To that end, the FDA has made it a priority to work with companies and other stakeholders on gathering information from patients about their views and needs, and on building the tools that are needed to capture patient input in a way that provides meaningful data. To date, the FDA has held Patient Focused Drug Development (PFDD) meetings in more than 20 disease areas where we’ve heard directly from those impacted by diseases, including opioid use disorder, autism, HIV, Parkinson’s disease and various conditions involving pain. These meetings have given the FDA’s professional staff a deeper understanding of patient and caregiver experiences. We have gained from this experience. Also important to this effort is educating companies about rigorous approaches to obtaining and incorporating this important and unique input into product development. We must also explain how the FDA will incorporate this information into our regulatory decision-making.

Today we’re issuing a new draft guidance to inform patients and product developers on these principles. This guidance is the first of four guidances we’ll issue. This set of guidances describes how patient experience data and other relevant information from patients and caregivers can be collected and used for medical product development and regulatory decision-making.

The FDA recognizes the need to engage the wider stakeholder community and provide guidance on approaches to bridge early-stage efforts, such as the PFDD meetings we hosted, to more systematic, methodologically-sound approaches to collect patient input so that it becomes data that can further inform regulatory decision-making. The draft guidance issued today, Patient-Focused Drug Development: Collecting Comprehensive and Representative Input, addresses sampling methods for collecting representative information on patient experience to inform the development and evaluation of medical products throughout the medical product lifecycle.

This draft guidance also discusses methods on how to operationalize and standardize the collection, analysis and dissemination of patient experience data. It includes a glossary of terms that the FDA intends to use in one or more of the four draft guidance documents. It is an important step in describing how patient experience data can be collected and used for medical product development and regulatory decision-making.

Taken together, the four guidances are part of the FDA’s PFDD efforts in accordance with the 21st Century Cures Act and The Food and Drug Administration Reauthorization Act of 2017 Title I. Through the PFDD initiative, started in the Prescription Drug User Fee Act V, the FDA has been addressing the need to better enable patients to provide meaningful input into drug and biologic development.

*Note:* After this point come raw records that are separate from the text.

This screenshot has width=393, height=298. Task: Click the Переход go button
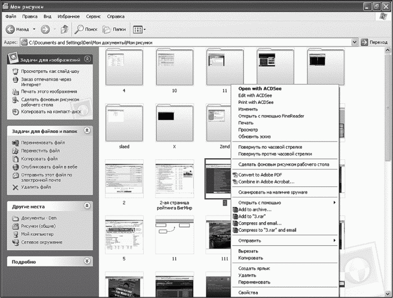pos(374,42)
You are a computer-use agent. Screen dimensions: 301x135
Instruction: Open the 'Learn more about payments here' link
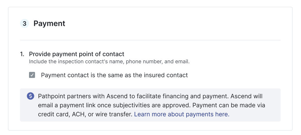click(x=182, y=114)
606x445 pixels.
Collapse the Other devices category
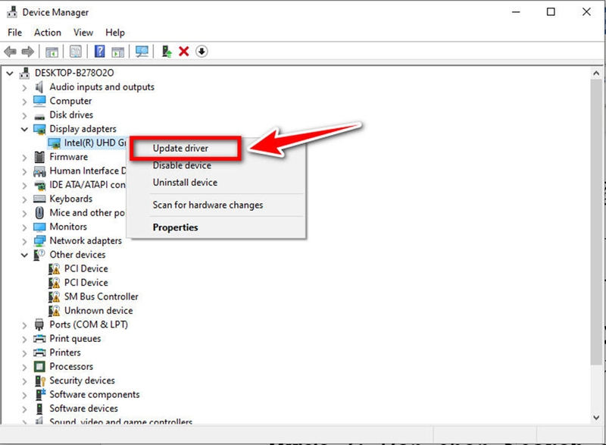(23, 255)
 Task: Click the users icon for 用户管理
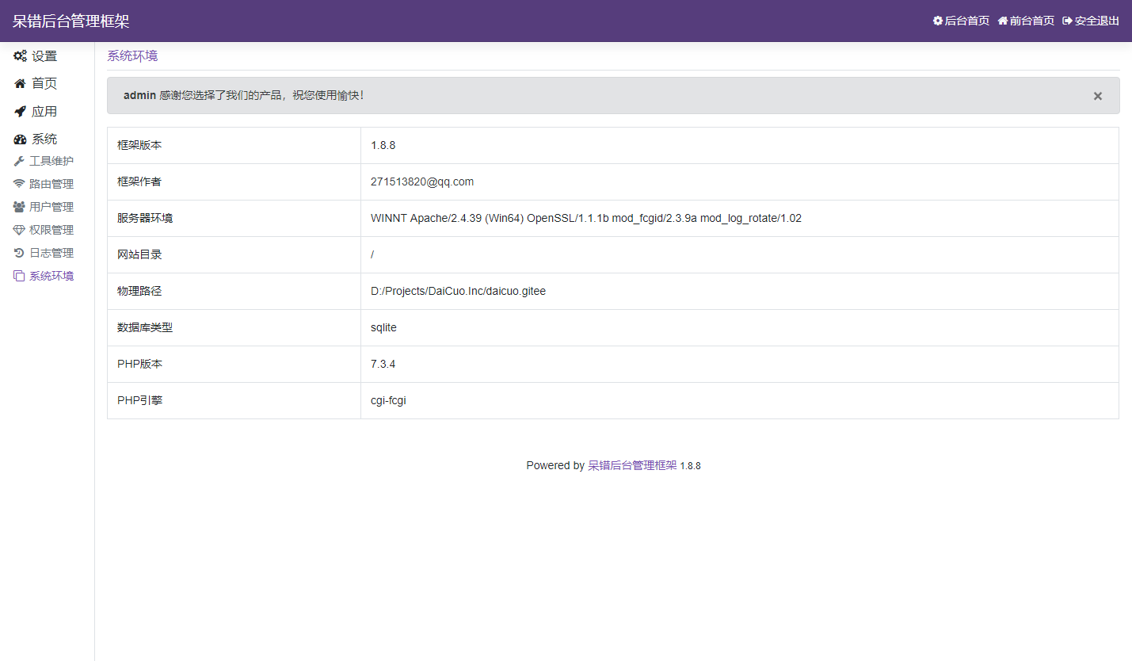(19, 207)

We’ll continue to build on these efforts at the FDA. As the nature of drug development becomes more targeted and as more of the new treatments address specific aspects of disease, our approach to development and regulation must also become more patient focused. Through the input we receive from the patient community we can bridge this critical opportunity between the science and needs of patients. The new guidance document sets forth a framework for collecting this information. The goal is that the resulting treatments offer more of the benefits that matter most to patients.

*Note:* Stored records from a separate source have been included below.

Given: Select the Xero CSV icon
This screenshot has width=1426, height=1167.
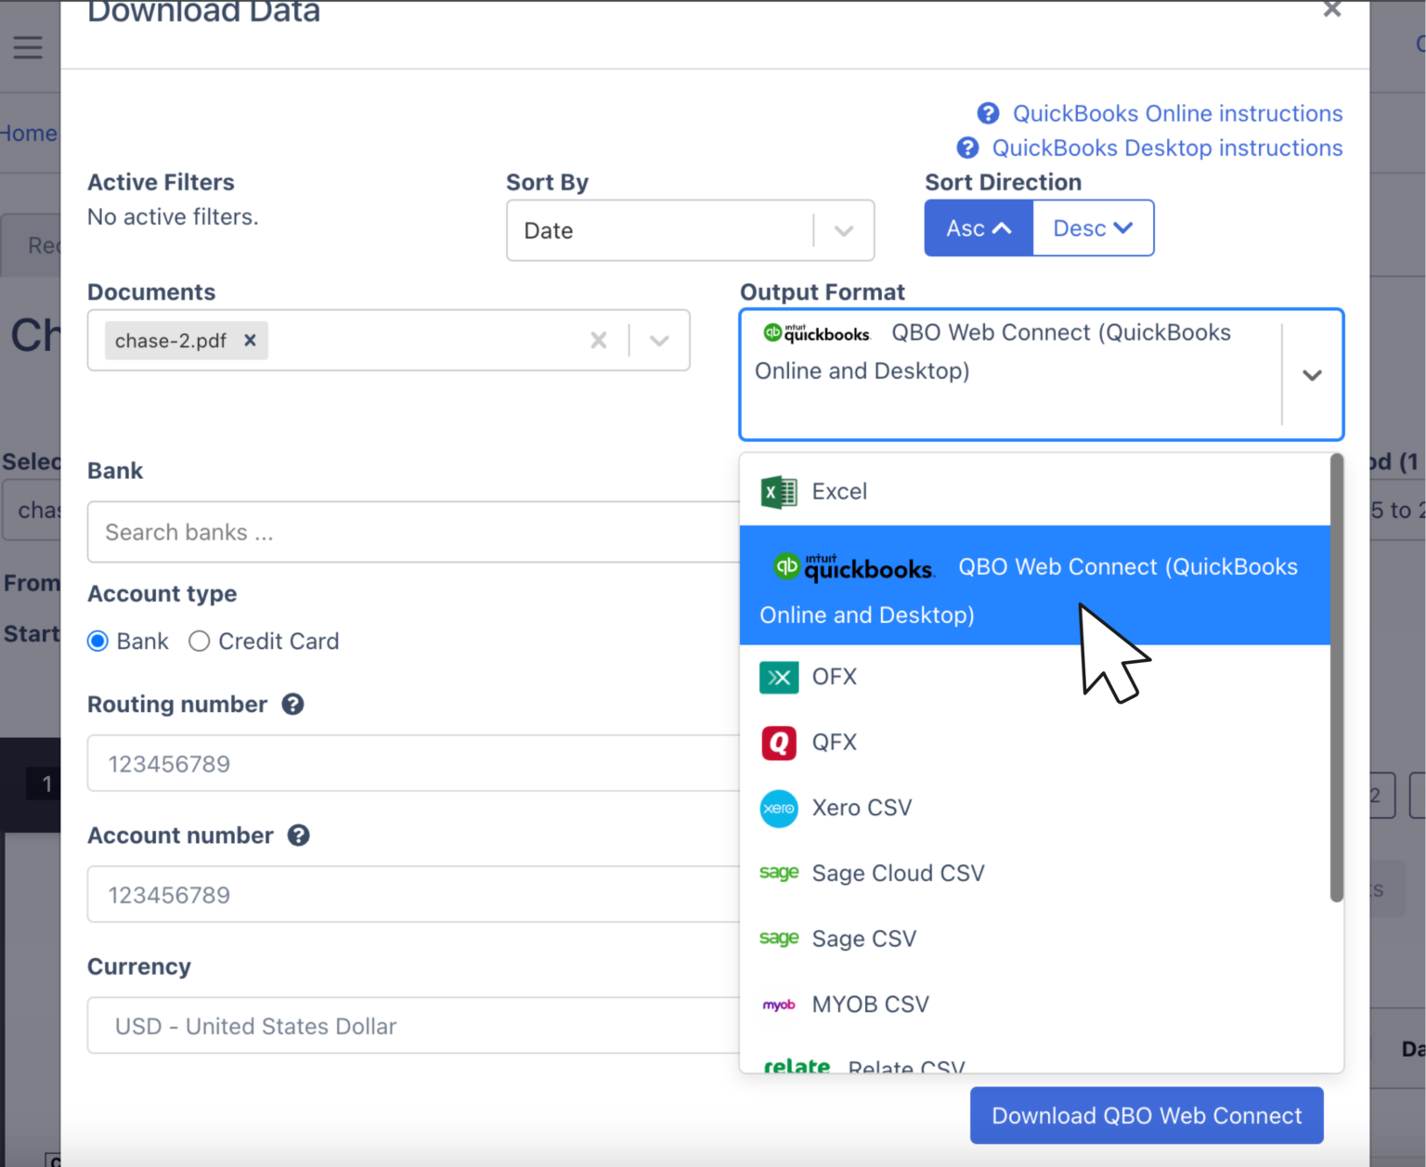Looking at the screenshot, I should pos(779,809).

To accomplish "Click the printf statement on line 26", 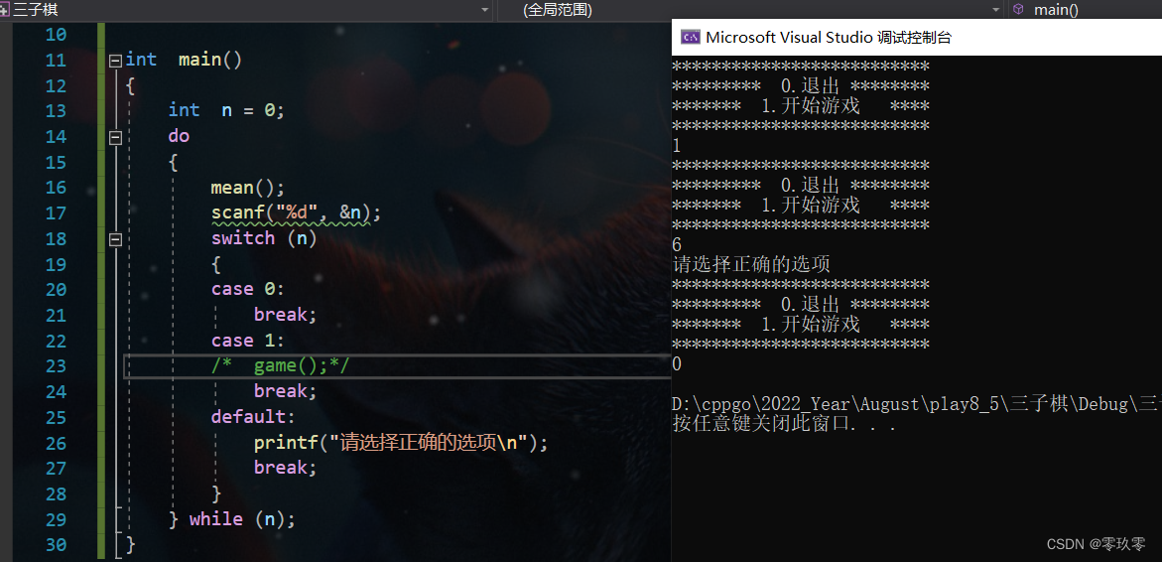I will tap(399, 443).
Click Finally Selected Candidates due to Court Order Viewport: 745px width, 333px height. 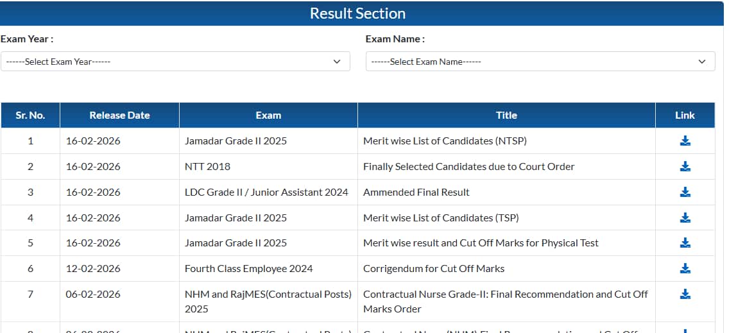click(469, 167)
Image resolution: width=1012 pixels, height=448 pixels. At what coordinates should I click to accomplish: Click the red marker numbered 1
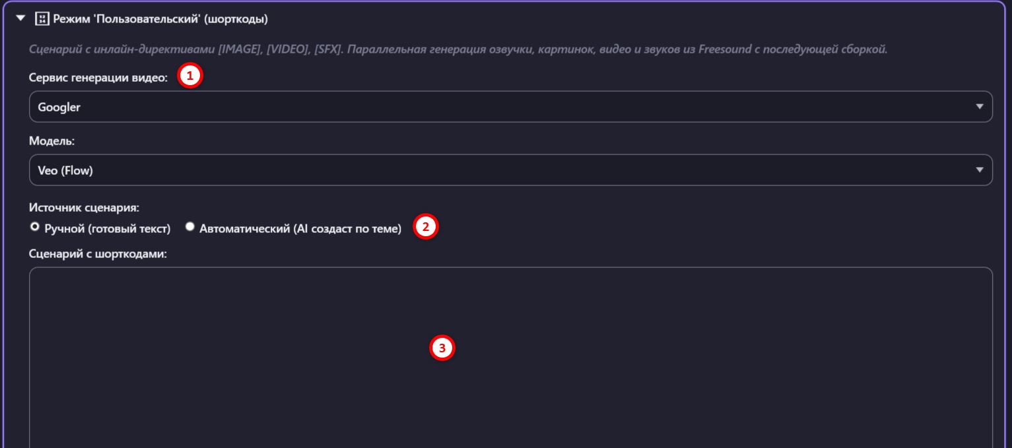[x=190, y=76]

The agency looks forward to receiving public comment on the draft guidance.

The FDA, an agency within the U.S. Department of Health and Human Services, protects the public health by assuring the safety, effectiveness, and security of human and veterinary drugs, vaccines and other biological products for human use, and medical devices. The agency also is responsible for the safety and security of our nation’s food supply, cosmetics, dietary supplements, products that give off electronic radiation, and for regulating tobacco products.